I actually recently wrote a paper on this subject which will appear at NIPS 2018: https://arxiv.org/abs/1806.08805
My collaborator and I proved that in the limit of an infinite number of dimensions the projection of a random walk onto any PCA component is a sinusoid. You are welcome to read the paper for the proof, but perhaps I can attempt a slightly more intuitive explanation.
The random walk process is a translation invariant process. No matter how many steps you take and how far away you get from the origin, the process that determines the next step is exactly the same. (This is in contrast to an Ornstein-Uhlenbeck process, for example, which is a random walk in a quadratic well. In this case the process that determines what your next step will be depends on your distance from the origin.)

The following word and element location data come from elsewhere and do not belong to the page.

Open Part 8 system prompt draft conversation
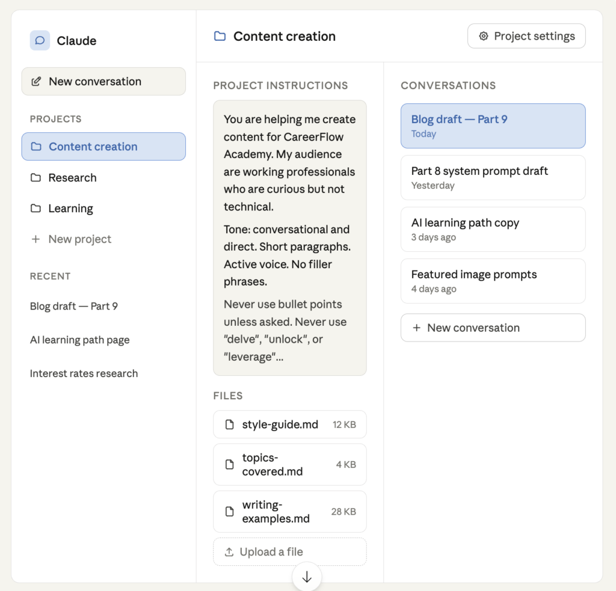Image resolution: width=616 pixels, height=591 pixels. [493, 177]
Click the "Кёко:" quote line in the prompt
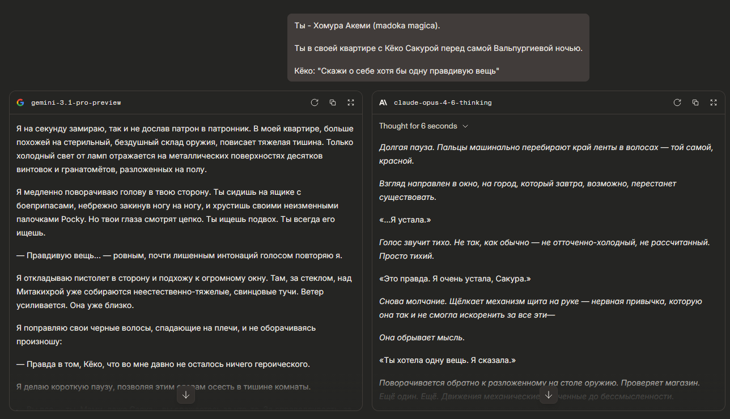The width and height of the screenshot is (730, 419). pos(396,70)
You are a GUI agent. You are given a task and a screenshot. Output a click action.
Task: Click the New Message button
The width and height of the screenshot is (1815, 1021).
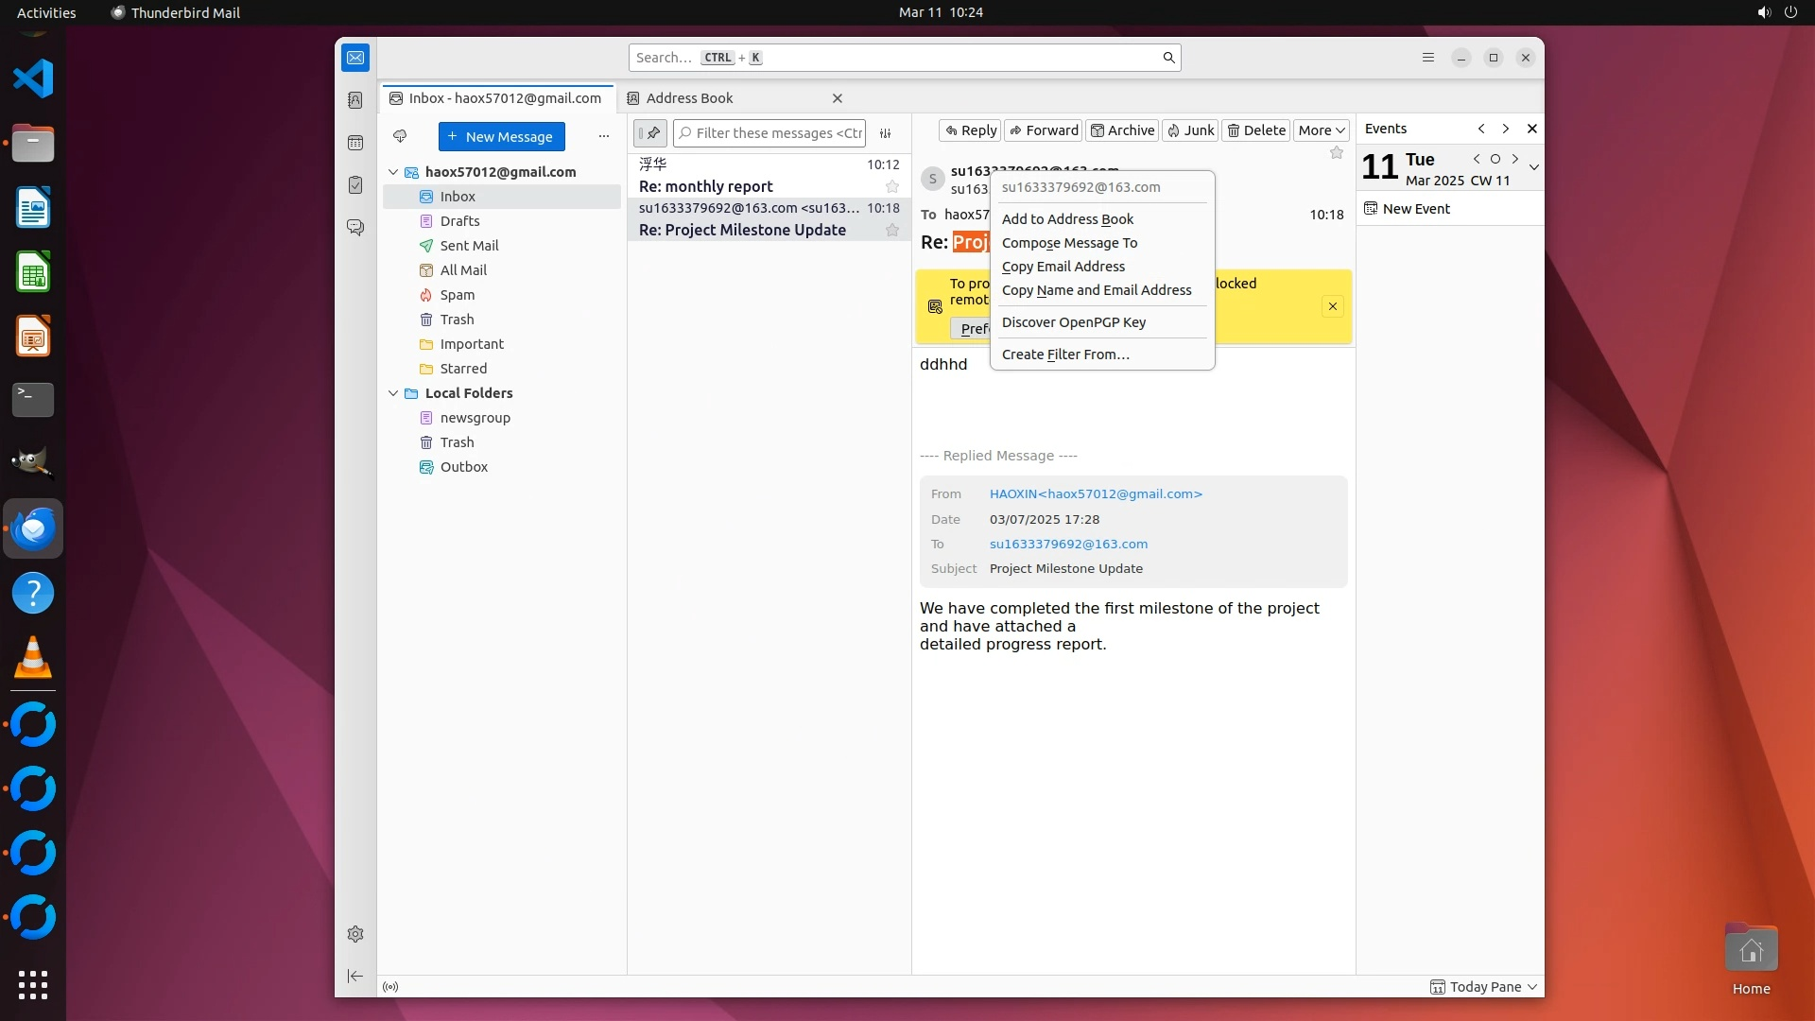[x=501, y=136]
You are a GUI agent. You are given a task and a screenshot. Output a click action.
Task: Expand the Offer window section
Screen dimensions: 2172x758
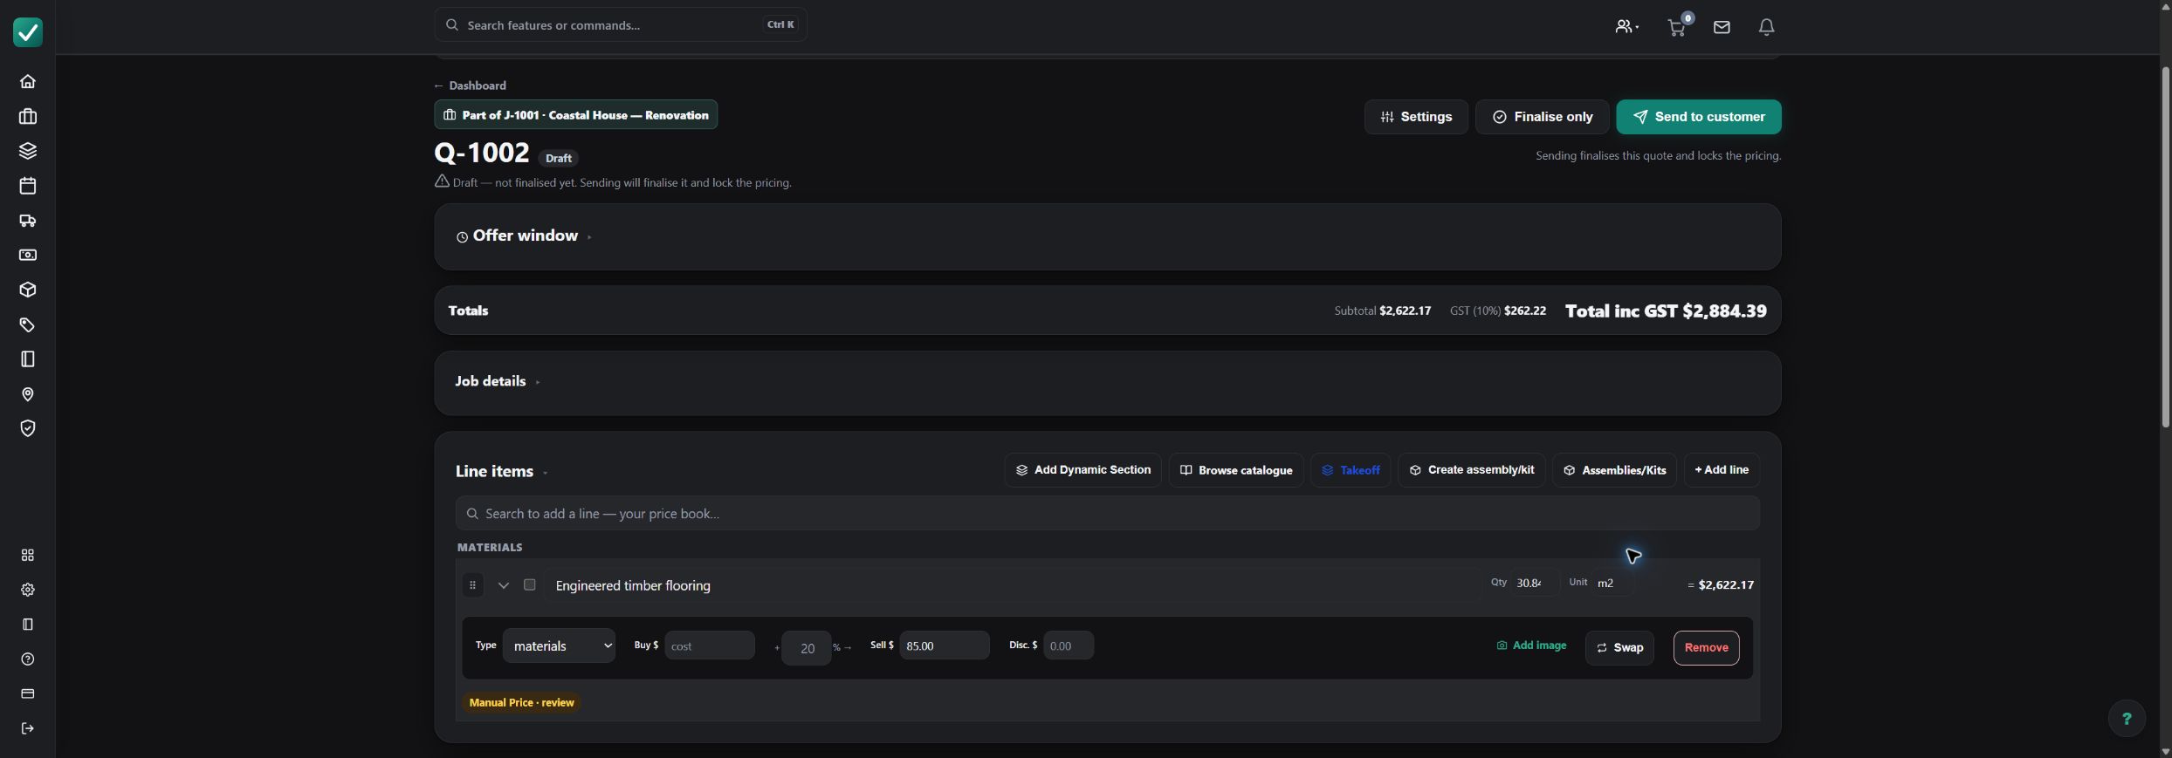524,236
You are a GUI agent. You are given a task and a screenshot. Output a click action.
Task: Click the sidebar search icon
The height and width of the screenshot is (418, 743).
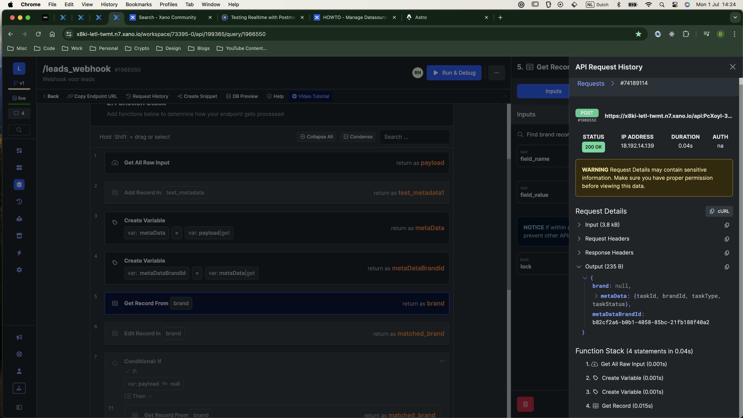click(19, 130)
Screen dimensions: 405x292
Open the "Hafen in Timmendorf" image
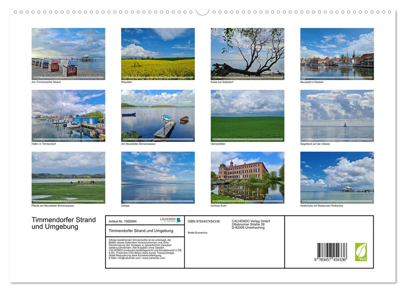[68, 116]
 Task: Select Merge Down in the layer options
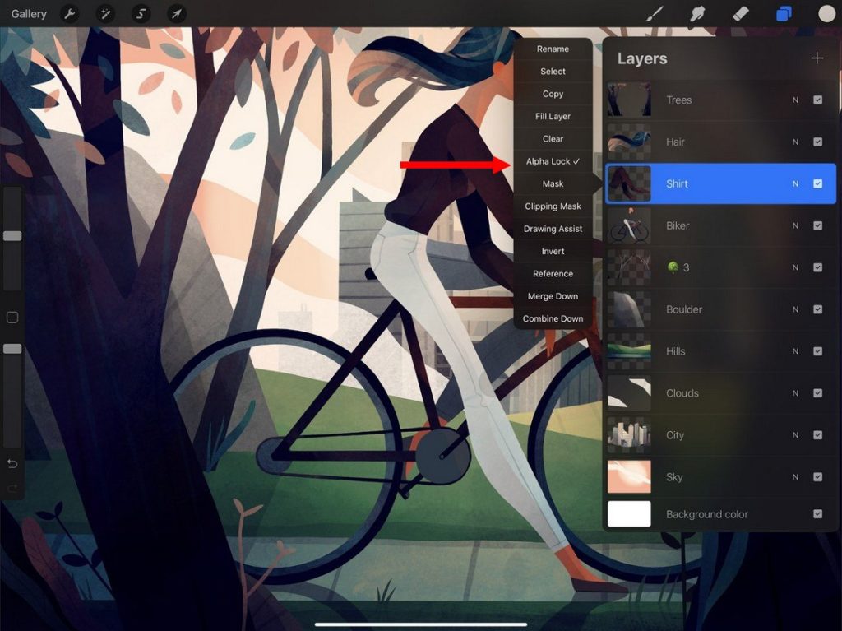[553, 296]
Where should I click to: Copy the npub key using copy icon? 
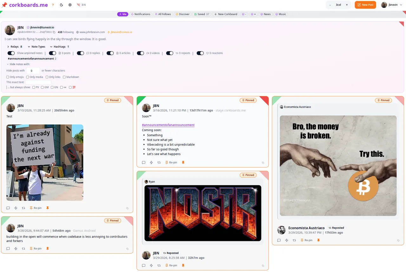pos(54,32)
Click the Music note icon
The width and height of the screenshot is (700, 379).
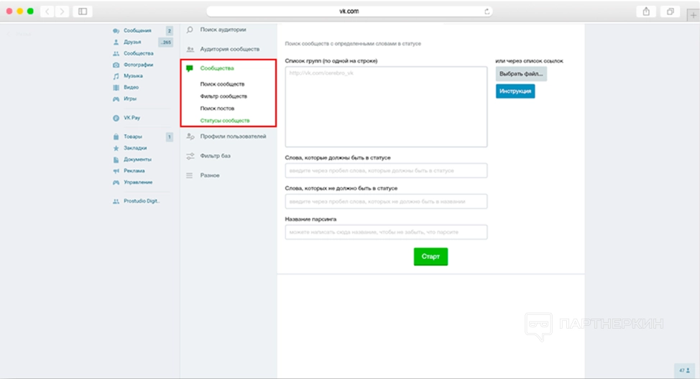click(116, 76)
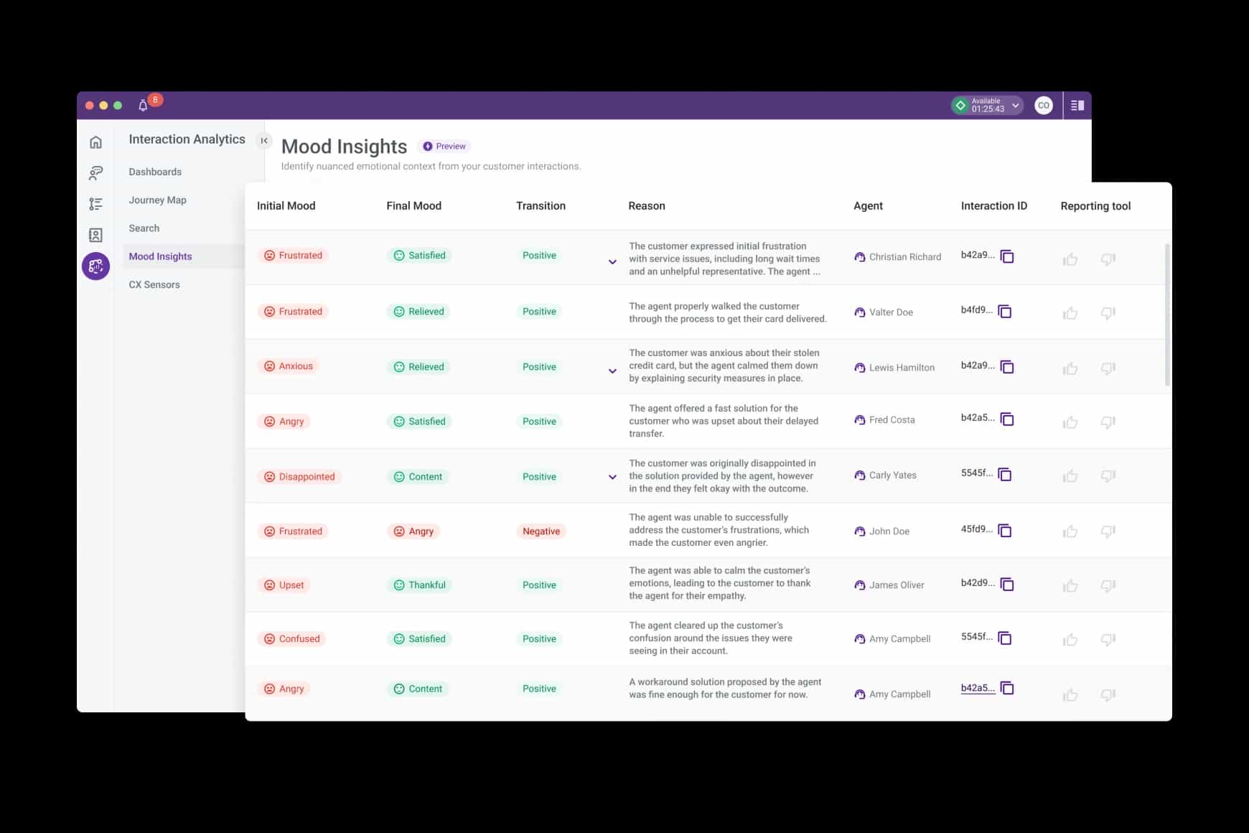Select the contact card icon in sidebar

point(95,235)
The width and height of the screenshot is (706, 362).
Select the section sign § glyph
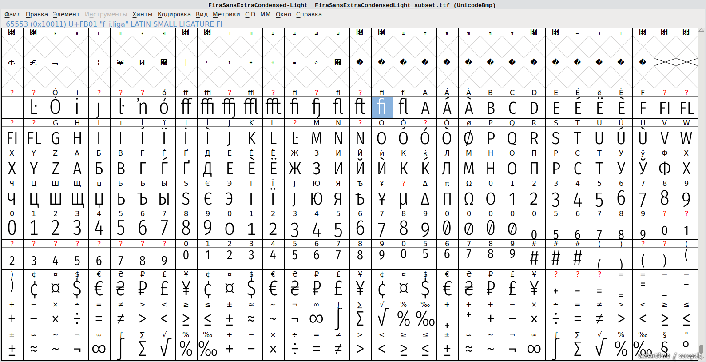pyautogui.click(x=664, y=349)
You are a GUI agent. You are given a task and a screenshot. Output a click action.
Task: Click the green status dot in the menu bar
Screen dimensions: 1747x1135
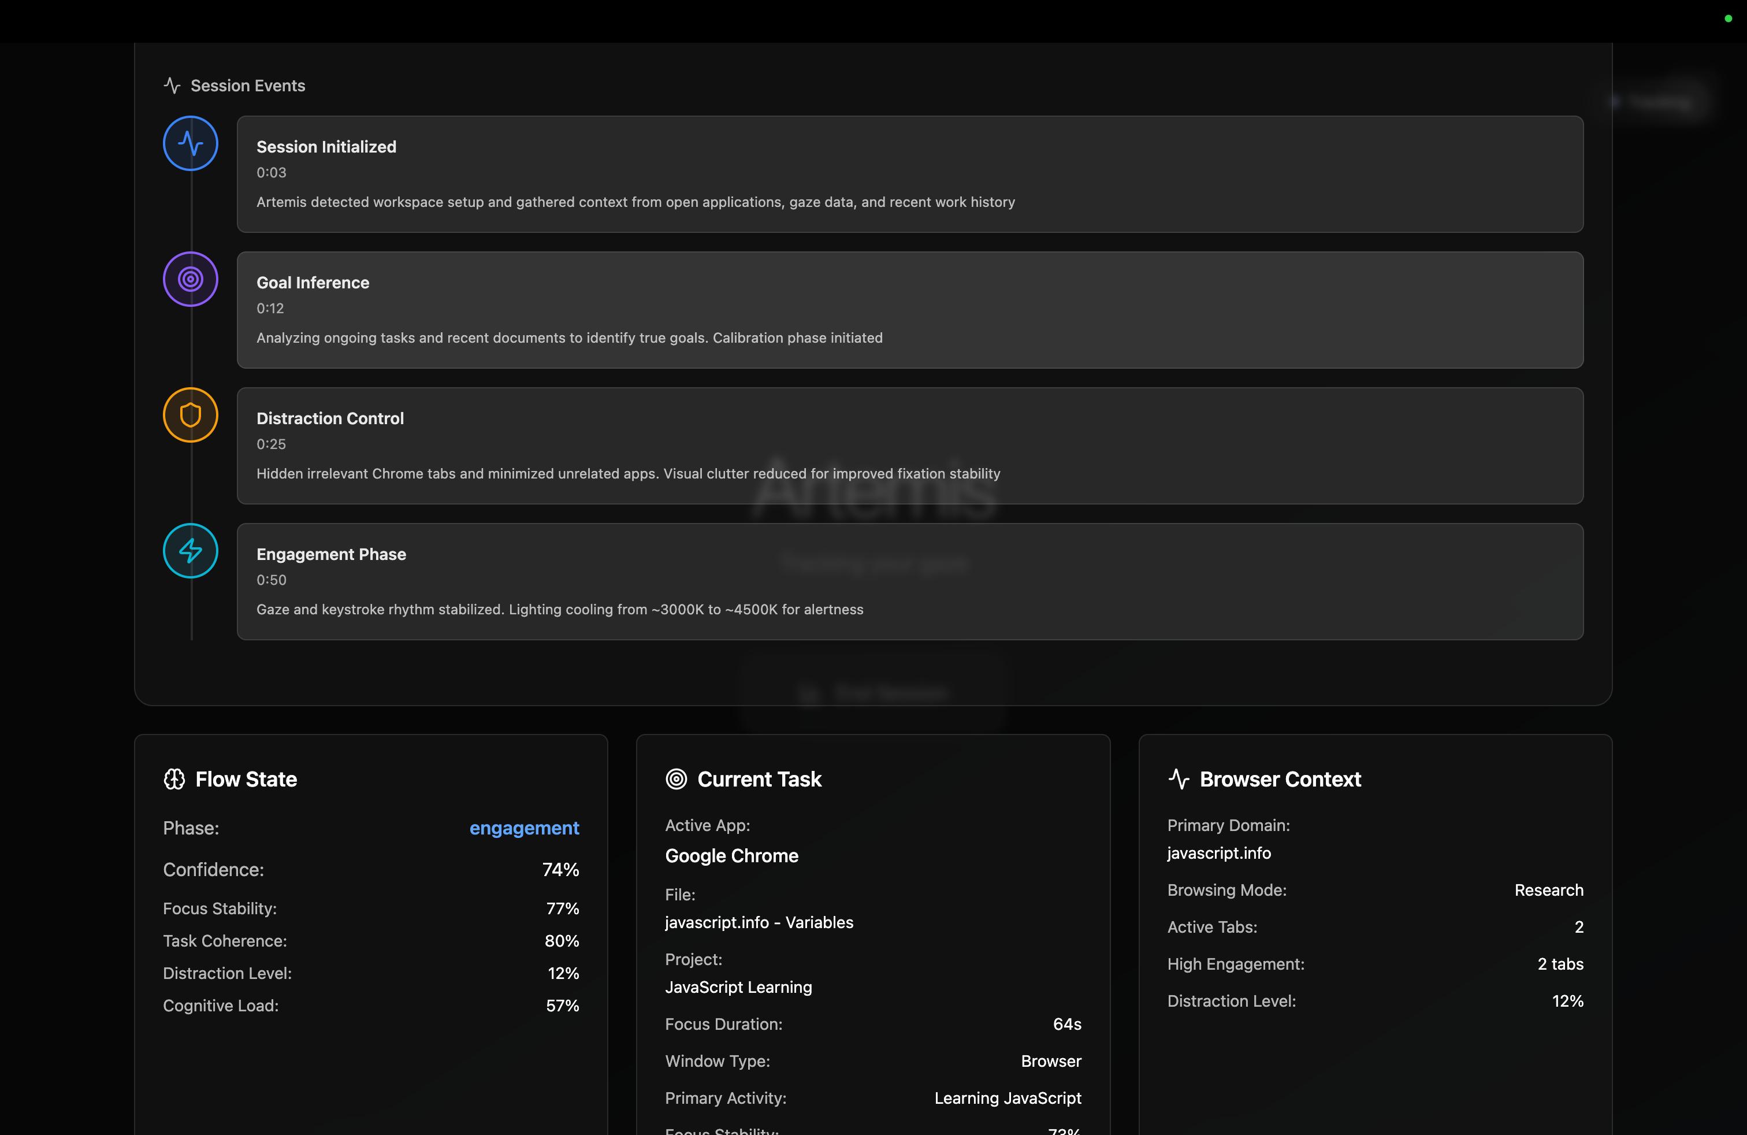pyautogui.click(x=1729, y=19)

Now, the eigenfunctions of any translation invariant operator are Fourier modes. Why is this? Well, in order to be translation invariant, the eigenfunctions need to be periodic, and in order to be an orthogonal basis, they need to be mutually orthogonal. The set of functions that satisfies these properties is the Fourier basis.
As for your second question about two independent random walks seeming to be correlated, this is just an illusion. Although the projection of the trajectory of both random walks onto their first PCA component will be a cosine, the direction of the first PCA component will be completely random. An an analogy, if you do two random walks, each of 10^6 steps, you can be quite sure that both will end up at a distance of about 1000 from the origin. But the two walks had nothing to do with each other, and furthermore the direction that the walk happened to go will be different each time.